Hagerty is an articulate voice for those he described as "the working poor."
"You have a serious problem in Seaside that has a very dramatic effect on the citizens you are responsible for," he told councilors.
"There are not enough apartments in Seaside to provide housing for its residents who are unable to afford to purchase their own home. The result of that shortage is that apartments that do become available are overpriced in a seller's market, making them unaffordable to the people who work the minimum- to low-wage jobs that support this town."
Out of price range
If Hagerty were a politician, he'd probably be pretty good at it. His presentation was as robust as his plea.
"Currently, I can only find one apartment to rent in the city of Seaside, a three-bedroom for over $1,000 a month, way out of my price range," Hagerty said. "I have people who are supportive and helpful who are networking for me and acting as references. The company that currently manages the place I live in is working to find me an affordable alternative. I'm on a first-name basis with every landlord in this city who will allow me to talk to them. I may now have to quit my job, apply for unemployment, try to explain this to them, and then move away to the charity of relatives on the other side of the state if I cannot find a place to live.

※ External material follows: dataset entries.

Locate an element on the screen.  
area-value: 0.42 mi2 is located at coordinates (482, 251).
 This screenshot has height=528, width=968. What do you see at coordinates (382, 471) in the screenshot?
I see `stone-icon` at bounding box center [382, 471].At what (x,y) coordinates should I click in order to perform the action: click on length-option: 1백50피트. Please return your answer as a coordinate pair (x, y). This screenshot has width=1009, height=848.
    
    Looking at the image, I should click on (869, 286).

"I have not been late with my rent since 1990," he continued. "They like me at my job. I love my job. But I'm old. I'm broke-down. There's not that many jobs that I can physically do, but I'm still an asset to this community and I go out of my way to maintain that status wherever I live.
"The city of Seaside needs to do something for our citizens."
Hagerty is not alone. At every level from high to low, a housing shortage exists, a result of the enticing environment and economic opportunities. There are jobs as Hagerty points out, but local businesses are hard-pressed to exceed the minimum wage.
The U.S. Census Bureau deems "30 percent rule" a guideline for the portion of income a family can spend for rent and still have enough left over for other nondiscretionary spending.
The 2014 U.S. Census reports a population of 6,481 in Seaside, with 4,501 housing units to serve them.
With the Oregon minimum wage at $9.25 per hour or $390 for a 40-hour week before taxes, that would represent a gross income of $1,560 per month. Forty percent of that for rent would be $624 per month.
On Craigslist, the only apartment fitting that bill was a 400-foot cabin in Seaview, Washington, for $625. The best bargain we found was in Ocean Park, Washington, a 600-foot cabin can be found for $550. In Seaside, a duplex for $925 is the lowest-priced listing.
On Zillow, we found a two-bedroom, one-bath apartment on Avenue I for $850 a month, and the same rental home on Craigslist.
Even if Hagerty or other minimum-wage workers pay 50 percent of their gross income -- $780 per month -- they still would not be able to afford the cheapest listing in Seaside.
Consider that year-round tenants are also competing with short-term renters who generally pay a far higher amount, the numbers are daunting.
Council is listening
Hagerty's message is loud and clear and it was obvious Seaside city councilors heard it last week.
Mayor Don Larsen pointed out affordable units under construction behind Coast Hardware and another 74-home plan in the works.
Expansion of the city's urban growth boundary could provide more land for real estate development, but that comes with its own costs, City Manager Mark Winstanley said.